Task objective |
Reproduce word for word the lines between those holding "ERP: De ruggengraat" and "洛杉矶 (280, 1823)", inclusive, and nothing else from the data below.

Segment Start: Source data

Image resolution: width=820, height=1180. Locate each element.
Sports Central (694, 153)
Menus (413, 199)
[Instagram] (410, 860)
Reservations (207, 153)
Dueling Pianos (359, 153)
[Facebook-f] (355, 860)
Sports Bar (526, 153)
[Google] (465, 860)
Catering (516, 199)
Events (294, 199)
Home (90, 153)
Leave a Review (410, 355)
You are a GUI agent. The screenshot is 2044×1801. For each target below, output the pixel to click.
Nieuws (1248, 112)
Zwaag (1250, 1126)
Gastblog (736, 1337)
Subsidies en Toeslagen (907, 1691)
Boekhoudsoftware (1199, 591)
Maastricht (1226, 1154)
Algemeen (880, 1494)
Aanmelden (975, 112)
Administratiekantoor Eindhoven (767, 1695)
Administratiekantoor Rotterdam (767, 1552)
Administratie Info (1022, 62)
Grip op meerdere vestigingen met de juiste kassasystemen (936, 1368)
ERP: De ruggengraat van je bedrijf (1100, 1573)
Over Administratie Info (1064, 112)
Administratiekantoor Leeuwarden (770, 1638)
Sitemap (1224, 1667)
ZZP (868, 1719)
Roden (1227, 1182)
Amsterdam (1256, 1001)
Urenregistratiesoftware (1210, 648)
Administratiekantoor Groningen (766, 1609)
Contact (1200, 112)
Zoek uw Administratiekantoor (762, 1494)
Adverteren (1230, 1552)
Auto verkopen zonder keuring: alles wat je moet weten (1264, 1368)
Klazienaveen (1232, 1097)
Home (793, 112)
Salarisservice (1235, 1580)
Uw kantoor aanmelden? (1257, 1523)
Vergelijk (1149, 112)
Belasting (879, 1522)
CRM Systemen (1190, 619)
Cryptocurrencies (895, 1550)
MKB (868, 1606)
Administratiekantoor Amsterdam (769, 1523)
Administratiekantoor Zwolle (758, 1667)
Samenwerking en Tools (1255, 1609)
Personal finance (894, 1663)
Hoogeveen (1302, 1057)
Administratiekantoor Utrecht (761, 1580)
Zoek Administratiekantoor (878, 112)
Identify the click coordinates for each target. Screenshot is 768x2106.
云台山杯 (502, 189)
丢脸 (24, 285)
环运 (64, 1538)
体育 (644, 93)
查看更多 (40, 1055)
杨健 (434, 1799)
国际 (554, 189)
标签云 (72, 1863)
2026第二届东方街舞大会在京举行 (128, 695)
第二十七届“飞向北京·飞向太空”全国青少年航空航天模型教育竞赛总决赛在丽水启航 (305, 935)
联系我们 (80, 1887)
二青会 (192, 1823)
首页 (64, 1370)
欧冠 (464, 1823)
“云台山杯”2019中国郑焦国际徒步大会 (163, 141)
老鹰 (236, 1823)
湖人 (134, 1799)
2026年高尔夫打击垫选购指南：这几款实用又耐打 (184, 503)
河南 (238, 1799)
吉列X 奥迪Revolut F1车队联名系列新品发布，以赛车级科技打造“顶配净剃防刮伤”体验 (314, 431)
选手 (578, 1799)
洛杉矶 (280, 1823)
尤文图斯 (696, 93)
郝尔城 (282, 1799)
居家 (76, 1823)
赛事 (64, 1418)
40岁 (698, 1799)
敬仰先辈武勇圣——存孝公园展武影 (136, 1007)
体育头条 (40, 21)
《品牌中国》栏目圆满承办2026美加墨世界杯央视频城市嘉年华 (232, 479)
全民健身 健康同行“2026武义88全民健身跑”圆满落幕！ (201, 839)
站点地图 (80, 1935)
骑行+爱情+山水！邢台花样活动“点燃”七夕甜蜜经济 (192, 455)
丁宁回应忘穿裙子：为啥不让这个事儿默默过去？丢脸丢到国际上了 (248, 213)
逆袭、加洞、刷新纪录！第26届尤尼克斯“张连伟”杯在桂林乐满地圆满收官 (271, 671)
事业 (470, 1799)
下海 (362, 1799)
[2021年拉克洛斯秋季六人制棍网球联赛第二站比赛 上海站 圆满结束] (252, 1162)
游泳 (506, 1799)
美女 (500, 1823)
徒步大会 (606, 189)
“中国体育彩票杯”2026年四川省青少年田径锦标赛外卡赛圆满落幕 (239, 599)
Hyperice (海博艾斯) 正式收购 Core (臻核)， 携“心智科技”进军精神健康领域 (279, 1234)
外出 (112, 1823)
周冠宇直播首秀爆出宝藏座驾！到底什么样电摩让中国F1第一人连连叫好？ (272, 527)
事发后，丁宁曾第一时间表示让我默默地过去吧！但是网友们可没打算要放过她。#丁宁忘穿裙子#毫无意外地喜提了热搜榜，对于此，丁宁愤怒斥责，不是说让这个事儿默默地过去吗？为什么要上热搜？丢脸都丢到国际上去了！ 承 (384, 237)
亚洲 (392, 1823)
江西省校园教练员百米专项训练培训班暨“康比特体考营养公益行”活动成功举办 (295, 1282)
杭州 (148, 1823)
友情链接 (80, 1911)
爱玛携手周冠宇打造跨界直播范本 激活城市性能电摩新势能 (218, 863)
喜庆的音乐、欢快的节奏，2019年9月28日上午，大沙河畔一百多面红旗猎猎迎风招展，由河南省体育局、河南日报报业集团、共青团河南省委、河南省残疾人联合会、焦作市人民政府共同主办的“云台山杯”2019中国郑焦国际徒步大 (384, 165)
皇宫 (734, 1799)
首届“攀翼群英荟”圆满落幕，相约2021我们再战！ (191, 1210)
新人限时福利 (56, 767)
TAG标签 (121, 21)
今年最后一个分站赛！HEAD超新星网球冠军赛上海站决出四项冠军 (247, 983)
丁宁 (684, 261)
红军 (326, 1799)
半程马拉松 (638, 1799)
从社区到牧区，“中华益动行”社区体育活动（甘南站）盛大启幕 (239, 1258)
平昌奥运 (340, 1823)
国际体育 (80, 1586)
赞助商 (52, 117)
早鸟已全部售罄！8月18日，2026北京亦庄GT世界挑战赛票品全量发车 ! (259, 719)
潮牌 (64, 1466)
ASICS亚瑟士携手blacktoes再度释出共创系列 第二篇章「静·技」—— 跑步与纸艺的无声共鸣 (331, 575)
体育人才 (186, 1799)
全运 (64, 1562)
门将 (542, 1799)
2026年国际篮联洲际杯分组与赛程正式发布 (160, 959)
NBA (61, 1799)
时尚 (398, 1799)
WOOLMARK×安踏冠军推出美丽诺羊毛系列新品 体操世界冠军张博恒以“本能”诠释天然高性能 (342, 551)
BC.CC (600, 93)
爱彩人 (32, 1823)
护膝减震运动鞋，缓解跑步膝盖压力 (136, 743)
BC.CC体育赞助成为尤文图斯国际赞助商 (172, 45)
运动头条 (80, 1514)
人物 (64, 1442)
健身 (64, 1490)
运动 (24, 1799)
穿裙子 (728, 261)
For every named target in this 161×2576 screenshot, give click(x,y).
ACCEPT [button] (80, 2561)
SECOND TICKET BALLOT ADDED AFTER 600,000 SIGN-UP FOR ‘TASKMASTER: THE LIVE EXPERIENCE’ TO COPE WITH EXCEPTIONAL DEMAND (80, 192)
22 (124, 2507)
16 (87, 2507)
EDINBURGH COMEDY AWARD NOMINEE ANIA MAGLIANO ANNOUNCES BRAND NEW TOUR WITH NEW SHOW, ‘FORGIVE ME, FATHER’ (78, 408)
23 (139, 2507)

Segment End: Source data

Answer for the task |
ERP: De ruggengraat van je bedrijf (1100, 1573)
Over Administratie Info (1064, 112)
Administratiekantoor Leeuwarden (770, 1638)
Sitemap (1224, 1667)
ZZP (868, 1719)
Roden (1227, 1182)
Amsterdam (1256, 1001)
Urenregistratiesoftware (1210, 648)
Administratiekantoor Groningen (766, 1609)
Contact (1200, 112)
Zoek uw Administratiekantoor (762, 1494)
Adverteren (1230, 1552)
Auto verkopen zonder keuring: alles wat je moet weten (1264, 1368)
Klazienaveen (1232, 1097)
Home (793, 112)
Salarisservice (1235, 1580)
Uw kantoor aanmelden? (1257, 1523)
Vergelijk (1149, 112)
Belasting (879, 1522)
CRM Systemen (1190, 619)
Cryptocurrencies (895, 1550)
MKB (868, 1606)
Administratiekantoor Amsterdam (769, 1523)
Administratiekantoor Zwolle (758, 1667)
Samenwerking en Tools (1255, 1609)
Personal finance (894, 1663)
Hoogeveen (1302, 1057)
Administratiekantoor Utrecht (761, 1580)
Zoek Administratiekantoor (878, 112)
Identify the click coordinates for each target. Screenshot is 768x2106.
云台山杯 (502, 189)
丢脸 (24, 285)
环运 (64, 1538)
体育 (644, 93)
查看更多 (40, 1055)
杨健 (434, 1799)
国际 (554, 189)
标签云 (72, 1863)
2026第二届东方街舞大会在京举行 (128, 695)
第二十七届“飞向北京·飞向太空”全国青少年航空航天模型教育竞赛总决赛在丽水启航 (305, 935)
联系我们 (80, 1887)
二青会 (192, 1823)
首页 (64, 1370)
欧冠 (464, 1823)
“云台山杯”2019中国郑焦国际徒步大会 (163, 141)
老鹰 (236, 1823)
湖人 (134, 1799)
2026年高尔夫打击垫选购指南：这几款实用又耐打 (184, 503)
河南 (238, 1799)
吉列X 奥迪Revolut F1车队联名系列新品发布，以赛车级科技打造“顶配净剃防刮伤”体验 (314, 431)
选手 (578, 1799)
洛杉矶 (280, 1823)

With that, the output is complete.